● Exercise task:
Please copy the lines of the records below without any change, starting with the line that contains "Go to previous search result arrow" and going on through the line that contains "will tap(1231, 670).", both included.

● Entries provided:
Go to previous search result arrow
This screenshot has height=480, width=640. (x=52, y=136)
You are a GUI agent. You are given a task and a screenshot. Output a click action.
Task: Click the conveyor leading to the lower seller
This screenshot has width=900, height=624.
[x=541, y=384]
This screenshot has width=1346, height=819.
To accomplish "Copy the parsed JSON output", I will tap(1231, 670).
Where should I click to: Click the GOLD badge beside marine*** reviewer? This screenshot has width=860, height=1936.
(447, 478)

* * *

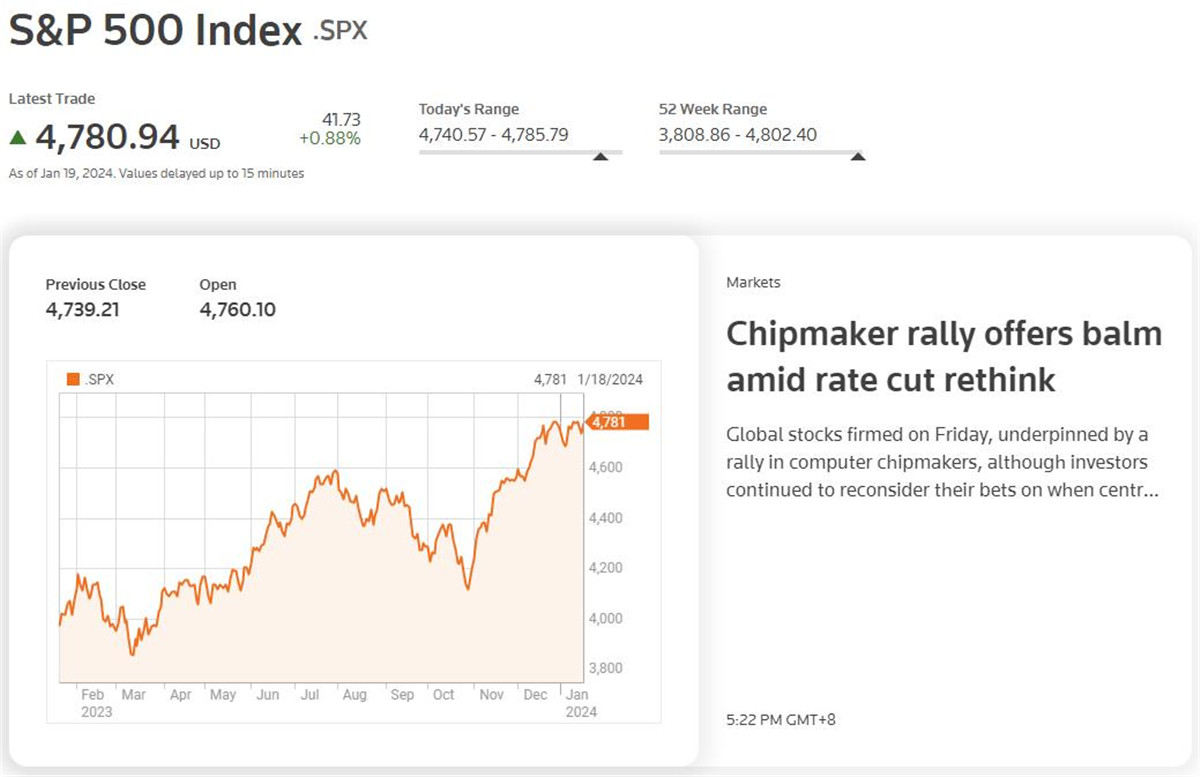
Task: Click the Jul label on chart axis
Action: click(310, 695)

● Solved problem:
Go to previous search result arrow
This screenshot has height=480, width=640. (x=52, y=136)
You are a GUI agent. You are given a task and a screenshot. Output a click action.
Task: Click the conveyor leading to the lower seller
This screenshot has width=900, height=624.
[x=541, y=384]
This screenshot has width=1346, height=819.
To accomplish "Copy the parsed JSON output", I will tap(1231, 670).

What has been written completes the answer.